## Problems and tasks
[A] Do the following statements agree with the Calton Jail article? For each, answer yes or no and quote the deciding words of the article. (i) Before the 19th century, most prisons in Scotland were in the tolbooth of the local town. (ii) The new purpose-built prisons stood in the main street. (iii) Calton Jail held pickpockets.
[B] Which kinds of offenders does the Calton Jail article say the prison housed? List all of them.
[C] Reproduce the Calton Jail article word for word, starting with "04 January 2016" and going on through "as pickpockets. ...".

Daring escapes from Edinburgh's Calton Jail

04 January 2016
imports_CESC_copyright-simon-johnston-36138_81556.jpg Daring escapes from Edinburgh's Calton Jail
Malcolm Fife explores the history of escapes from Edinburgh’s Calton Jail, a feared prison which housed murderers, fraudsters and terrorists, as well as petty criminals such as pickpockets. ...

Up until the 19th century, most prisons in Scotland were housed in the tolbooth of the local town and escapes from them were all too frequent. This type of building almost invited its prisoners to escape, being located in the main street, often with no perimeter wall to deter those intending to make a break for freedom. Often only a few iron bars or a single cell door separated the offender from freedom, where his friends were in a position to offer assistance, being able to approach the outside of the building from a public street.
All this was about to change as purpose built prisons began to replace the traditional places of confinement towards the end of the Georgian era. From now on, those deprived of their liberty would be confined in solidly constructed buildings, located well away from the everyday bustle of life. Many resembled medieval fortresses with high perimeter walls and turrets, with the interior accessed through a gatehouse.

## Recorded data
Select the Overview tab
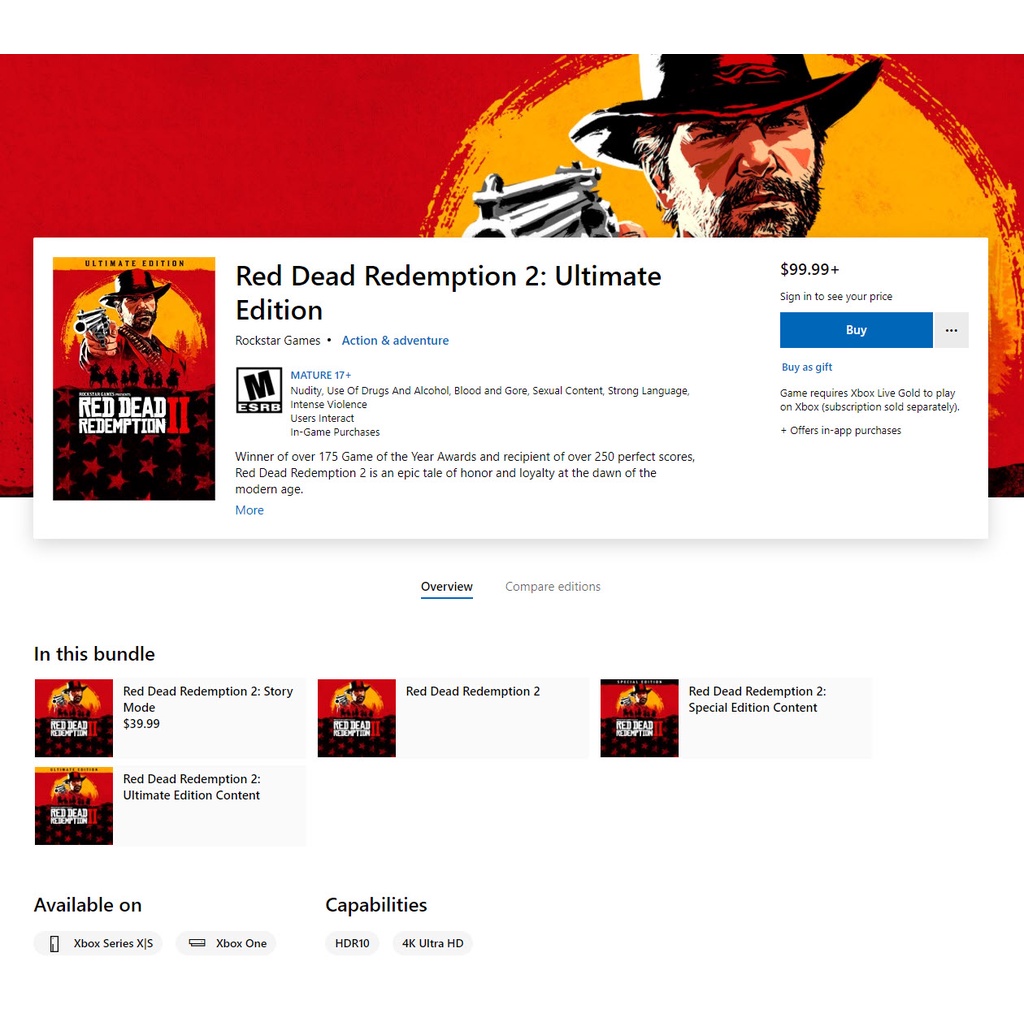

## Full solutions
[A]
(i) Yes: "Up until the 19th century, most prisons in Scotland were housed in the tolbooth of the local town"
(ii) No: "located well away from the everyday bustle of life"
(iii) Yes: "as well as petty criminals such as pickpockets"

[B]
- murderers
- fraudsters
- terrorists
- pickpockets (named as an example of petty criminals)

[C]
04 January 2016
imports_CESC_copyright-simon-johnston-36138_81556.jpg Daring escapes from Edinburgh's Calton Jail
Malcolm Fife explores the history of escapes from Edinburgh’s Calton Jail, a feared prison which housed murderers, fraudsters and terrorists, as well as petty criminals such as pickpockets. ...